Realizing a Climate-Resilient and Prosperous Africa

Realizing a Climate-Resilient and Prosperous Africa

Heatwaves attributable to climate change that hit most of Europe from June to July 2019 have served as a timely reminder of the long-standing need for concerted global action to tackle climate change, which affects all regions of the world. Extreme weather events—such as more frequent and intense droughts, floods, heatwaves and other climate-induced impacts, including accelerated desertification, coastal erosion, species extinction and habitat loss—are wreaking havoc on African economies. The adverse impacts of such events are being felt across the continent, as demonstrated recently by the tropical cyclones Idai and Kenneth, which caused substantial devastation in Malawi, Mozambique and Zimbabwe, resulting in more than 1,000 deaths and hundreds of thousands of people needing humanitarian assistance as well as a huge loss of infrastructure. Yet the continent has contributed the least to global warming, accounting for less than 4% of global emissions. At 0.8tCO2e/year, for example, per capita emissions in Africa are well below the global mean of 5tCO2e/year, and far lower than for other regions such as Europe and Asia.

Global action to tackle climate change remains lacklustre. Current nationally determined contributions (NDCs) to climate action under the Paris Agreement remain far from what is needed to meet the temperature guardrail for safer growth. Unless ambitious steps are taken, then, the unfolding climate crisis poses an imminent existential threat. Without such action, it appears impossible for Africa to meet any of the Sustainable Development Goals (SDGs) or achieve the transformational outcomes envisioned in the continent’s Agenda 2063 and encapsulated in national development plans.
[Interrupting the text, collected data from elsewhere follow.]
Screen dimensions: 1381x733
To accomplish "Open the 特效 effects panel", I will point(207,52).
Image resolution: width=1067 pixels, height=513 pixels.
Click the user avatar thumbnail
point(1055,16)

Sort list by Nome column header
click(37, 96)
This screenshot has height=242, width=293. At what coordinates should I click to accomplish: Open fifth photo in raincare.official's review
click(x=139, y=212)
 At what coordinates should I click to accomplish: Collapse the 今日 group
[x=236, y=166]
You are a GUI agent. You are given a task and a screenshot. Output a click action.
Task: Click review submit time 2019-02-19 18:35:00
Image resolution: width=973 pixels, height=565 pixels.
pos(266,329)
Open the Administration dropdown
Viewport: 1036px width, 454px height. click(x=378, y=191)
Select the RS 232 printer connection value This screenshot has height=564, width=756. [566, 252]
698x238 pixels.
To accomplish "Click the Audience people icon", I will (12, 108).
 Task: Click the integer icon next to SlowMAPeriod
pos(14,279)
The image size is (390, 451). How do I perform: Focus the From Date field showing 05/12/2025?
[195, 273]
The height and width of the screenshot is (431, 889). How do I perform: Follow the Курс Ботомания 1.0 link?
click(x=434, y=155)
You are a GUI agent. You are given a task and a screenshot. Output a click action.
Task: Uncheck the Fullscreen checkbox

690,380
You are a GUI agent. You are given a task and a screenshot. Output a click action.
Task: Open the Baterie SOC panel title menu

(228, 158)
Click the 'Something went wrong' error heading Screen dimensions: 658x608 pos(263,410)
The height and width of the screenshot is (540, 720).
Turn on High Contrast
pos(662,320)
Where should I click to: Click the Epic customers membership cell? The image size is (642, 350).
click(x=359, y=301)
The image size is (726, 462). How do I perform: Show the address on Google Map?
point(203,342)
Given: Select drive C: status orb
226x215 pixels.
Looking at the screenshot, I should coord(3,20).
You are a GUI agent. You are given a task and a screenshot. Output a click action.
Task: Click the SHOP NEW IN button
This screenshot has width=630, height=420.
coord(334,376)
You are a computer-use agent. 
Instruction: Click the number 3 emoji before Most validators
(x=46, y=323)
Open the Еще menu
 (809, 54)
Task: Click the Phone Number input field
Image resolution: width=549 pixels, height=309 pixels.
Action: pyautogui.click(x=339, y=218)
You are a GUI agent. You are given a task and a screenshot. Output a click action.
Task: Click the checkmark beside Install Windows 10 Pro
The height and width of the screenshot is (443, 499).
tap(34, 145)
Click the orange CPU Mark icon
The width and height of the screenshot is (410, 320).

Africa’s visionary leadership to tackle climate change

In 2006, the Economic Commission for Africa (ECA) started a process to establish the African Climate Policy Centre (ACPC). Motivations for this undertaking included: the mandate given to the Intergovernmental Panel on Climate Change (IPCC) in 1988 by the General Assembly of the United Nations “to provide internationally coordinated scientific assessments of the magnitude, timing and potential environmental and socio-economic impact of climate change and realistic response strategies”; concerns by ECA that climate change was already posing serious risks to Africa’s development agenda, particularly with regard to attaining the objectives of the Millennium Development Goals; and recognition that African countries could capitalize on climate change challenges and turn them into sustainable development opportunities for resilient economies.

Support for the creation of the Centre resonated in several high-level fora, including the Eighth Session of the African Union (AU) Summit in January 2007, and culminated in its establishment the following year at the First Joint Annual Meetings of the AU Conference of Ministers of Economy and Finance and the ECA Conference of African Ministers of Finance, Planning and Economic Development (COM). The Centre was given the dual mandate to provide policy guidance to member countries and to serve as the secretariat of the ClimDev-Africa programme. The mandate to provide climate policy guidance to member States included contributing to poverty reduction through successful mitigation and adaptation to climate change in Africa as well as improving the capacity of African countries to participate effectively in multilateral climate negotiations. The same meeting also endorsed the ClimDev-Africa programme as a joint initiative of ECA, the African Union Commission (AUC) and the African Development Bank (AfDB), thereby helping focus the collective efforts of these three key African institutions on fostering a common and coordinated response to climate change throughout the continent.

Supporting member States in an evolving climate change landscape

Since becoming operational in 2011—with financial support from the Department for International Development (DFID), the European Union, France, the Nordic Development Fund (NDF), Norway, Sweden and USAID—the Centre has worked with pan-African institutions and initiatives, member States, universities, and research and policy institutions as well as with development and other implementing partners, and within ECA towards the delivery of its core mandated programmes. Highlights of the Centre’s achievements to date include:

Support for Africa’s effective participation in multilateral climate negotiations. Through its ClimDev-Africa work, ACPC has made substantial contributions towards reshaping the global climate change negotiations agenda by supporting the Committee of African Heads of State and Government on Climate Change and the African Ministerial Conference on the Environment, along with providing technical support and capacity-building to strengthen the African Group of Negotiators (AGN) on climate change to better address and defend African interests in the United Nations Framework Convention on Climate Change (UNFCCC) process. For example, ACPC produced a landmark report on loss and damage in Africa arising from the adverse impacts of climate change in collaboration with AGN. In turn, AGN contributed substantively to the decision on Loss and Damage at the19th Conference of the Parties to the UNFCCC: the Warsaw International Mechanism for Loss and Damage associated with Climate Change Impacts.

Africa Day and Africa Pavilion at the Conference of Parties to the United Nations Framework Convention on Climate Change. On behalf of ECA and in collaboration with AUC, AfDB and the New Partnership for Africa's Development, ACPC provides space, agency and voice for Africa’s effective participation in climate negotiation events—a process that started at the 17th  Conference of Parties to the UNFCCC in 2011.